» **About this task**: All records need to be reproduced exactly. Keep every word as it is.

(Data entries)

'''

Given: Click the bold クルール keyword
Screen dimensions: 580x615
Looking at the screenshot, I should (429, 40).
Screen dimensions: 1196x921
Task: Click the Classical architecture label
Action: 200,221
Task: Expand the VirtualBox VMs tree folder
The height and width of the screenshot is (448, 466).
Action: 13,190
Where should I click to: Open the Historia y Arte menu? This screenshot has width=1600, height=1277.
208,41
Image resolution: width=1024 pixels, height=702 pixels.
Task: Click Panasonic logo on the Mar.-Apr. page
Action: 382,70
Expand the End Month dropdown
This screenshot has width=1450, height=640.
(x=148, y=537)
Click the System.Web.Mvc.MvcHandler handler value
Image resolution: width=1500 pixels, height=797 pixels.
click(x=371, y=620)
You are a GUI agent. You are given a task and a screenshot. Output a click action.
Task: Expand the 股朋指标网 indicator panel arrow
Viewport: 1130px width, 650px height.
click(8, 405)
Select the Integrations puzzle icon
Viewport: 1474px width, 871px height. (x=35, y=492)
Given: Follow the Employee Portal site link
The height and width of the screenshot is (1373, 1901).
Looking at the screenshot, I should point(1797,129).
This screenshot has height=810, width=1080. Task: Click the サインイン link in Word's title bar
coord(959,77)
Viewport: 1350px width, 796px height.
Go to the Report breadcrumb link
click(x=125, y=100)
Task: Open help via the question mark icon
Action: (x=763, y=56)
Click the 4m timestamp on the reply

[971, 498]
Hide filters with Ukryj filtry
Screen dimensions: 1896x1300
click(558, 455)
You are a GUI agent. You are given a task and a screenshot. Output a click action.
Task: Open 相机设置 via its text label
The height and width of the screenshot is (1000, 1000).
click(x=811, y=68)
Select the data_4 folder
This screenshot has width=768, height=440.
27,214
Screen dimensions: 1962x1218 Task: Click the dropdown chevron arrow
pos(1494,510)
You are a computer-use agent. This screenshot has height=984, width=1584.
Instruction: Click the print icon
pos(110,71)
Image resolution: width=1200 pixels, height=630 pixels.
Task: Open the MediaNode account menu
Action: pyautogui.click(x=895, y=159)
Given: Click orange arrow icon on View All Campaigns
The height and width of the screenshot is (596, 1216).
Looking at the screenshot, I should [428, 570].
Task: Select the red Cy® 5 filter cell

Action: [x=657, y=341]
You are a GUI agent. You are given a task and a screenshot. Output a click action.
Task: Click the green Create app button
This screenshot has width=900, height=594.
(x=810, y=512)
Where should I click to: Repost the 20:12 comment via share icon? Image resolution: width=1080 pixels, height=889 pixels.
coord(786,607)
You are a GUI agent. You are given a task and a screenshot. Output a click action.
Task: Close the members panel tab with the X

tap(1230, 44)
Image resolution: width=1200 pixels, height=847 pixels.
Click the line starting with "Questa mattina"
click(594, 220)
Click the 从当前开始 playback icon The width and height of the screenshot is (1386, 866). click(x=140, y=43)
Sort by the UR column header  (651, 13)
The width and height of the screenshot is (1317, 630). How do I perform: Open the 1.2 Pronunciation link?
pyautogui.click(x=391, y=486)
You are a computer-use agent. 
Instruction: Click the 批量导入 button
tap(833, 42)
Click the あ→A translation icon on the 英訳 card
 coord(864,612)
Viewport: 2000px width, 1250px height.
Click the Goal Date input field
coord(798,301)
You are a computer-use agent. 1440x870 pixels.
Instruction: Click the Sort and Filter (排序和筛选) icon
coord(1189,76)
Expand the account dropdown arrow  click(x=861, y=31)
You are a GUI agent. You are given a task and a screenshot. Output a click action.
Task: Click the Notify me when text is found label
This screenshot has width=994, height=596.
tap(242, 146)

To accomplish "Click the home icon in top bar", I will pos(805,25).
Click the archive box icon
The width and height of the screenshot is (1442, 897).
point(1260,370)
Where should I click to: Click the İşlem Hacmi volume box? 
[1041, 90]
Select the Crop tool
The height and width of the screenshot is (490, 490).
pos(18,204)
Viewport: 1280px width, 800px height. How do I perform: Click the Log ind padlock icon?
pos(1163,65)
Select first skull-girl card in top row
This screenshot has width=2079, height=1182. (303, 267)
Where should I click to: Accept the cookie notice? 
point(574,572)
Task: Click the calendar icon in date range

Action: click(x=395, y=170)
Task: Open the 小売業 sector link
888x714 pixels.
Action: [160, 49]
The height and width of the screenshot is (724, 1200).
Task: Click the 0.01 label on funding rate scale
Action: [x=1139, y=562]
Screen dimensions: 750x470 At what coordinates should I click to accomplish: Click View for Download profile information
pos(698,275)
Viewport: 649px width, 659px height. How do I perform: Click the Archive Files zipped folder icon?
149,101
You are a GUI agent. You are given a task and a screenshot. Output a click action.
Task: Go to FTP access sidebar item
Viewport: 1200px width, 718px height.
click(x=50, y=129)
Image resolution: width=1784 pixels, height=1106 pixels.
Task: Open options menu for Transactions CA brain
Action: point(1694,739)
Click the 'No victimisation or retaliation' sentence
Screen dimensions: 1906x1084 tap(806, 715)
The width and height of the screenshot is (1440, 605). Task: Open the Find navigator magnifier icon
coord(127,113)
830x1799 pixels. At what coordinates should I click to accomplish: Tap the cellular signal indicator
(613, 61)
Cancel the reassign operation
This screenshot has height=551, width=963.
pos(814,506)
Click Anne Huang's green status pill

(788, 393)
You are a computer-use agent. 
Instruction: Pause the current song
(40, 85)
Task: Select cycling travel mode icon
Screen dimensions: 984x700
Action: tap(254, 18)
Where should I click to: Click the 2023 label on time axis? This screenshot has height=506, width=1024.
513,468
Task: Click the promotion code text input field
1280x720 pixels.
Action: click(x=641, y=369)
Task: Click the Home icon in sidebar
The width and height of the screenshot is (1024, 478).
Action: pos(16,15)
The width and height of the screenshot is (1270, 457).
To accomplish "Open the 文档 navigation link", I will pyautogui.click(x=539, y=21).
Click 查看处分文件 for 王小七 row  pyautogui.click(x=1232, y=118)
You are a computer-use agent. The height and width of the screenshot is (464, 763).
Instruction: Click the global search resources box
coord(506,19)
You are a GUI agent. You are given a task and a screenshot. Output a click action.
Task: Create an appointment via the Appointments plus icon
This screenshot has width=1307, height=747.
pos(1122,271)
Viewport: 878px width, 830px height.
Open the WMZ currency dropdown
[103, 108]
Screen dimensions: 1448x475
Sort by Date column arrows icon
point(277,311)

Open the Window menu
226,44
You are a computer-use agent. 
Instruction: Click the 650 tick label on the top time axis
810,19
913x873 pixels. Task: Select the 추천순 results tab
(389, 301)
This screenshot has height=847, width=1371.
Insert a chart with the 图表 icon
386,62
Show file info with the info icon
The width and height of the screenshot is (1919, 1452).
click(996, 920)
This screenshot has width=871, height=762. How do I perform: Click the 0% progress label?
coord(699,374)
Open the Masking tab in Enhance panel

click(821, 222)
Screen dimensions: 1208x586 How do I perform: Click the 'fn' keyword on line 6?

'''

» **Solution**:
Given: Click the bold クルール keyword
Screen dimensions: 580x615
Looking at the screenshot, I should (429, 40).
Screen dimensions: 1196x921
Task: Click the Classical architecture label
Action: 200,221
Task: Expand the VirtualBox VMs tree folder
The height and width of the screenshot is (448, 466).
Action: 13,190
Where should I click to: Open the Historia y Arte menu? This screenshot has width=1600, height=1277.
208,41
Image resolution: width=1024 pixels, height=702 pixels.
Task: Click Panasonic logo on the Mar.-Apr. page
Action: 382,70
Expand the End Month dropdown
This screenshot has width=1450, height=640.
(x=148, y=537)
Click the System.Web.Mvc.MvcHandler handler value
Image resolution: width=1500 pixels, height=797 pixels.
click(x=371, y=620)
You are a GUI agent. You are given a task and a screenshot. Output a click action.
Task: Expand the 股朋指标网 indicator panel arrow
Viewport: 1130px width, 650px height.
click(8, 405)
Select the Integrations puzzle icon
Viewport: 1474px width, 871px height. (x=35, y=492)
Given: Follow the Employee Portal site link
The height and width of the screenshot is (1373, 1901).
Looking at the screenshot, I should point(1797,129).
This screenshot has height=810, width=1080. Task: Click the サインイン link in Word's title bar
coord(959,77)
Viewport: 1350px width, 796px height.
Go to the Report breadcrumb link
click(x=125, y=100)
Task: Open help via the question mark icon
Action: (x=763, y=56)
Click the 4m timestamp on the reply

[971, 498]
Hide filters with Ukryj filtry
Screen dimensions: 1896x1300
click(558, 455)
You are a GUI agent. You are given a task and a screenshot. Output a click action.
Task: Open 相机设置 via its text label
The height and width of the screenshot is (1000, 1000).
click(x=811, y=68)
Select the data_4 folder
This screenshot has width=768, height=440.
27,214
Screen dimensions: 1962x1218 Task: Click the dropdown chevron arrow
pos(1494,510)
You are a computer-use agent. This screenshot has height=984, width=1584.
Instruction: Click the print icon
pos(110,71)
Image resolution: width=1200 pixels, height=630 pixels.
Task: Open the MediaNode account menu
Action: pyautogui.click(x=895, y=159)
Given: Click orange arrow icon on View All Campaigns
The height and width of the screenshot is (596, 1216).
Looking at the screenshot, I should [428, 570].
Task: Select the red Cy® 5 filter cell

Action: [x=657, y=341]
You are a GUI agent. You are given a task and a screenshot. Output a click action.
Task: Click the green Create app button
This screenshot has width=900, height=594.
(x=810, y=512)
Where should I click to: Repost the 20:12 comment via share icon? Image resolution: width=1080 pixels, height=889 pixels.
coord(786,607)
You are a GUI agent. You are given a task and a screenshot. Output a click action.
Task: Close the members panel tab with the X

tap(1230, 44)
Image resolution: width=1200 pixels, height=847 pixels.
Click the line starting with "Questa mattina"
click(594, 220)
Click the 从当前开始 playback icon The width and height of the screenshot is (1386, 866). click(x=140, y=43)
Sort by the UR column header  (651, 13)
The width and height of the screenshot is (1317, 630). How do I perform: Open the 1.2 Pronunciation link?
pyautogui.click(x=391, y=486)
You are a computer-use agent. 
Instruction: Click the 批量导入 button
tap(833, 42)
Click the あ→A translation icon on the 英訳 card
 coord(864,612)
Viewport: 2000px width, 1250px height.
Click the Goal Date input field
coord(798,301)
You are a computer-use agent. 1440x870 pixels.
Instruction: Click the Sort and Filter (排序和筛选) icon
coord(1189,76)
Expand the account dropdown arrow  click(x=861, y=31)
You are a GUI agent. You are given a task and a screenshot. Output a click action.
Task: Click the Notify me when text is found label
This screenshot has width=994, height=596.
tap(242, 146)

To accomplish "Click the home icon in top bar", I will pos(805,25).
Click the archive box icon
The width and height of the screenshot is (1442, 897).
point(1260,370)
Where should I click to: Click the İşlem Hacmi volume box? 
[1041, 90]
Select the Crop tool
The height and width of the screenshot is (490, 490).
pos(18,204)
Viewport: 1280px width, 800px height. How do I perform: Click the Log ind padlock icon?
pos(1163,65)
Select first skull-girl card in top row
This screenshot has width=2079, height=1182. (303, 267)
Where should I click to: Accept the cookie notice? 
point(574,572)
Task: Click the calendar icon in date range

Action: click(x=395, y=170)
Task: Open the 小売業 sector link
888x714 pixels.
Action: [160, 49]
The height and width of the screenshot is (724, 1200).
Task: Click the 0.01 label on funding rate scale
Action: [x=1139, y=562]
Screen dimensions: 750x470 At what coordinates should I click to accomplish: Click View for Download profile information
pos(698,275)
Viewport: 649px width, 659px height. How do I perform: Click the Archive Files zipped folder icon?
149,101
You are a GUI agent. You are given a task and a screenshot. Output a click action.
Task: Go to FTP access sidebar item
Viewport: 1200px width, 718px height.
click(x=50, y=129)
Image resolution: width=1784 pixels, height=1106 pixels.
Task: Open options menu for Transactions CA brain
Action: point(1694,739)
Click the 'No victimisation or retaliation' sentence
Screen dimensions: 1906x1084 tap(806, 715)
The width and height of the screenshot is (1440, 605). Task: Open the Find navigator magnifier icon
coord(127,113)
830x1799 pixels. At what coordinates should I click to accomplish: Tap the cellular signal indicator
(613, 61)
Cancel the reassign operation
This screenshot has height=551, width=963.
pos(814,506)
Click Anne Huang's green status pill

(788, 393)
You are a computer-use agent. 
Instruction: Pause the current song
(40, 85)
Task: Select cycling travel mode icon
Screen dimensions: 984x700
Action: tap(254, 18)
Where should I click to: Click the 2023 label on time axis? This screenshot has height=506, width=1024.
513,468
Task: Click the promotion code text input field
1280x720 pixels.
Action: click(x=641, y=369)
Task: Click the Home icon in sidebar
The width and height of the screenshot is (1024, 478).
Action: pos(16,15)
The width and height of the screenshot is (1270, 457).
To accomplish "Open the 文档 navigation link", I will pyautogui.click(x=539, y=21).
Click 查看处分文件 for 王小七 row  pyautogui.click(x=1232, y=118)
You are a computer-use agent. The height and width of the screenshot is (464, 763).
Instruction: Click the global search resources box
coord(506,19)
You are a GUI agent. You are given a task and a screenshot. Output a click action.
Task: Create an appointment via the Appointments plus icon
This screenshot has width=1307, height=747.
pos(1122,271)
Viewport: 878px width, 830px height.
Open the WMZ currency dropdown
[103, 108]
Screen dimensions: 1448x475
Sort by Date column arrows icon
point(277,311)

Open the Window menu
226,44
You are a computer-use agent. 
Instruction: Click the 650 tick label on the top time axis
810,19
913x873 pixels. Task: Select the 추천순 results tab
(389, 301)
This screenshot has height=847, width=1371.
Insert a chart with the 图表 icon
386,62
Show file info with the info icon
The width and height of the screenshot is (1919, 1452).
click(996, 920)
This screenshot has width=871, height=762. How do I perform: Click the 0% progress label?
coord(699,374)
Open the Masking tab in Enhance panel

click(821, 222)
Screen dimensions: 1208x586 How do I perform: Click the 'fn' keyword on line 6?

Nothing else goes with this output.